### Schriftliche Aufgabe
Kannst du alle folgenden Zeilen ohne die Leerzeilen als Markdown-Tabelle wiedergeben, mit der Zeilennummer in der Spalte „Nr“ und der Zeile selbst in der Spalte „Inhalt“?
##############################
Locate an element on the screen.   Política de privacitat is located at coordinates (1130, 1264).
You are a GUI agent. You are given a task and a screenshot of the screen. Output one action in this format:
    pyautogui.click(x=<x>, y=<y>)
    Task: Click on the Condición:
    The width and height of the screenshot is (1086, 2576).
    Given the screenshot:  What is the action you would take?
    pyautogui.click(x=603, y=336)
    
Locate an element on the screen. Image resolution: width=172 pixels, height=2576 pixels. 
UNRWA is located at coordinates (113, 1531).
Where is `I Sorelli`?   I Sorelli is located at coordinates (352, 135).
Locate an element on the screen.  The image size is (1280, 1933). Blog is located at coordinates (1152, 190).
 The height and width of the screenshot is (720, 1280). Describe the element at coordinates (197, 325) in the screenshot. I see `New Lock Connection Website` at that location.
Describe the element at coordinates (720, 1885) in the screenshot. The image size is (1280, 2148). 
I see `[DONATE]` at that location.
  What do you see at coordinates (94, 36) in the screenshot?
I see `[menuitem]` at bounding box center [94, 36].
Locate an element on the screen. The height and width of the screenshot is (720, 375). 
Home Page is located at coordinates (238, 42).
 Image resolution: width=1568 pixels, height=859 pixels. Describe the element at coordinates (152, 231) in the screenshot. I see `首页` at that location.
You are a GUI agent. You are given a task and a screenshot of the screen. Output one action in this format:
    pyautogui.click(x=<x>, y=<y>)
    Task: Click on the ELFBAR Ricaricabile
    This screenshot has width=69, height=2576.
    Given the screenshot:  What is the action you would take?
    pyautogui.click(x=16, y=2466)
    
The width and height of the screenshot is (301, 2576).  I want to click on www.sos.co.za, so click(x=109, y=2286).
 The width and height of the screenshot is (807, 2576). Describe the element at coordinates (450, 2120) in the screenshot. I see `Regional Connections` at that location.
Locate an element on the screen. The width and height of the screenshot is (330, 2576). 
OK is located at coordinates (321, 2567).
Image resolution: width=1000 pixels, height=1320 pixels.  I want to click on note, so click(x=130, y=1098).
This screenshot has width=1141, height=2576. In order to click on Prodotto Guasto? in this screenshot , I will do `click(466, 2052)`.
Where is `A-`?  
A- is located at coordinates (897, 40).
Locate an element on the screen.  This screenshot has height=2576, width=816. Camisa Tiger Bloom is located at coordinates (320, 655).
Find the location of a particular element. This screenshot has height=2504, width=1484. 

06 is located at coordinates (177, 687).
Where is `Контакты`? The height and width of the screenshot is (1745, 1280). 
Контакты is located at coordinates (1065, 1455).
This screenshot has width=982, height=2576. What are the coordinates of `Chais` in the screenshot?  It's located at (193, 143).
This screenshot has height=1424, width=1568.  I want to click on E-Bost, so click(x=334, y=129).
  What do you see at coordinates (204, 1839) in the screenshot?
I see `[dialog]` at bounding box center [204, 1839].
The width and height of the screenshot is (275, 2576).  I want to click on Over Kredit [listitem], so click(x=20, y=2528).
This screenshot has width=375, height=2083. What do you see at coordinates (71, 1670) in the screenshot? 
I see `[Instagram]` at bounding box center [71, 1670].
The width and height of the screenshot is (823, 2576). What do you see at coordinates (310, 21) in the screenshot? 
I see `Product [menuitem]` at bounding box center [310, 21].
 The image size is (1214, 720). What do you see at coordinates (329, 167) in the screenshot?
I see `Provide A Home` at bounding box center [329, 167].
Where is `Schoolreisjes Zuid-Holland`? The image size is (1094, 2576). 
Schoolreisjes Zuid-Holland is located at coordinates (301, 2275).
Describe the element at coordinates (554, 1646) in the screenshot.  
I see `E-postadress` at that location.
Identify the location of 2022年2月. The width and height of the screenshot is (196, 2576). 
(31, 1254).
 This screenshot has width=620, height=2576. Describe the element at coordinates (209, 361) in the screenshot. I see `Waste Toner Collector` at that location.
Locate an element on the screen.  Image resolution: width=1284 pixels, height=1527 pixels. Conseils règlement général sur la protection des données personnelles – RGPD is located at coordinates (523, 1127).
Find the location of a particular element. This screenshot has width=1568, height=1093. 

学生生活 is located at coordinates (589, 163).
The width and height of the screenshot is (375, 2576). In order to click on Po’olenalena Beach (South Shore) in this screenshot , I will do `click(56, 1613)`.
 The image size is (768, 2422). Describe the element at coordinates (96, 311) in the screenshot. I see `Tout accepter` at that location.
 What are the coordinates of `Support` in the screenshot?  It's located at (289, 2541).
##############################
### Ergebnis
| Nr | Inhalt |
|---|---|
| 1 | Locate an element on the screen.   Política de privacitat is located at coordinates (1130, 1264). |
| 2 | You are a GUI agent. You are given a task and a screenshot of the screen. Output one action in this format: |
| 3 |     pyautogui.click(x=<x>, y=<y>) |
| 4 |     Task: Click on the Condición: |
| 5 |     The width and height of the screenshot is (1086, 2576). |
| 6 |     Given the screenshot:  What is the action you would take? |
| 7 |     pyautogui.click(x=603, y=336) |
| 8 | Locate an element on the screen. Image resolution: width=172 pixels, height=2576 pixels.  |
| 9 | UNRWA is located at coordinates (113, 1531). |
| 10 | Where is `I Sorelli`?   I Sorelli is located at coordinates (352, 135). |
| 11 | Locate an element on the screen.  The image size is (1280, 1933). Blog is located at coordinates (1152, 190). |
| 12 |  The height and width of the screenshot is (720, 1280). Describe the element at coordinates (197, 325) in the screenshot. I see `New Lock Connection Website` at that location. |
| 13 | Describe the element at coordinates (720, 1885) in the screenshot. The image size is (1280, 2148).  |
| 14 | I see `[DONATE]` at that location. |
| 15 |   What do you see at coordinates (94, 36) in the screenshot? |
| 16 | I see `[menuitem]` at bounding box center [94, 36]. |
| 17 | Locate an element on the screen. The height and width of the screenshot is (720, 375).  |
| 18 | Home Page is located at coordinates (238, 42). |
| 19 |  Image resolution: width=1568 pixels, height=859 pixels. Describe the element at coordinates (152, 231) in the screenshot. I see `首页` at that location. |
| 20 | You are a GUI agent. You are given a task and a screenshot of the screen. Output one action in this format: |
| 21 |     pyautogui.click(x=<x>, y=<y>) |
| 22 |     Task: Click on the ELFBAR Ricaricabile |
| 23 |     This screenshot has width=69, height=2576. |
| 24 |     Given the screenshot:  What is the action you would take? |
| 25 |     pyautogui.click(x=16, y=2466) |
| 26 | The width and height of the screenshot is (301, 2576).  I want to click on www.sos.co.za, so click(x=109, y=2286). |
| 27 |  The width and height of the screenshot is (807, 2576). Describe the element at coordinates (450, 2120) in the screenshot. I see `Regional Connections` at that location. |
| 28 | Locate an element on the screen. The width and height of the screenshot is (330, 2576).  |
| 29 | OK is located at coordinates (321, 2567). |
| 30 | Image resolution: width=1000 pixels, height=1320 pixels.  I want to click on note, so click(x=130, y=1098). |
| 31 | This screenshot has width=1141, height=2576. In order to click on Prodotto Guasto? in this screenshot , I will do `click(466, 2052)`. |
| 32 | Where is `A-`?   |
| 33 | A- is located at coordinates (897, 40). |
| 34 | Locate an element on the screen.  This screenshot has height=2576, width=816. Camisa Tiger Bloom is located at coordinates (320, 655). |
| 35 | Find the location of a particular element. This screenshot has height=2504, width=1484.  |
| 36 | 06 is located at coordinates (177, 687). |
| 37 | Where is `Контакты`? The height and width of the screenshot is (1745, 1280).  |
| 38 | Контакты is located at coordinates (1065, 1455). |
| 39 | This screenshot has width=982, height=2576. What are the coordinates of `Chais` in the screenshot?  It's located at (193, 143). |
| 40 | This screenshot has height=1424, width=1568.  I want to click on E-Bost, so click(x=334, y=129). |
| 41 |   What do you see at coordinates (204, 1839) in the screenshot? |
| 42 | I see `[dialog]` at bounding box center [204, 1839]. |
| 43 | The width and height of the screenshot is (275, 2576).  I want to click on Over Kredit [listitem], so click(x=20, y=2528). |
| 44 | This screenshot has width=375, height=2083. What do you see at coordinates (71, 1670) in the screenshot?  |
| 45 | I see `[Instagram]` at bounding box center [71, 1670]. |
| 46 | The width and height of the screenshot is (823, 2576). What do you see at coordinates (310, 21) in the screenshot?  |
| 47 | I see `Product [menuitem]` at bounding box center [310, 21]. |
| 48 |  The image size is (1214, 720). What do you see at coordinates (329, 167) in the screenshot? |
| 49 | I see `Provide A Home` at bounding box center [329, 167]. |
| 50 | Where is `Schoolreisjes Zuid-Holland`? The image size is (1094, 2576).  |
| 51 | Schoolreisjes Zuid-Holland is located at coordinates (301, 2275). |
| 52 | Describe the element at coordinates (554, 1646) in the screenshot.   |
| 53 | I see `E-postadress` at that location. |
| 54 | Identify the location of 2022年2月. The width and height of the screenshot is (196, 2576).  |
| 55 | (31, 1254). |
| 56 |  This screenshot has width=620, height=2576. Describe the element at coordinates (209, 361) in the screenshot. I see `Waste Toner Collector` at that location. |
| 57 | Locate an element on the screen.  Image resolution: width=1284 pixels, height=1527 pixels. Conseils règlement général sur la protection des données personnelles – RGPD is located at coordinates (523, 1127). |
| 58 | Find the location of a particular element. This screenshot has width=1568, height=1093.  |
| 59 | 学生生活 is located at coordinates (589, 163). |
| 60 | The width and height of the screenshot is (375, 2576). In order to click on Po’olenalena Beach (South Shore) in this screenshot , I will do `click(56, 1613)`. |
| 61 |  The image size is (768, 2422). Describe the element at coordinates (96, 311) in the screenshot. I see `Tout accepter` at that location. |
| 62 |  What are the coordinates of `Support` in the screenshot?  It's located at (289, 2541). |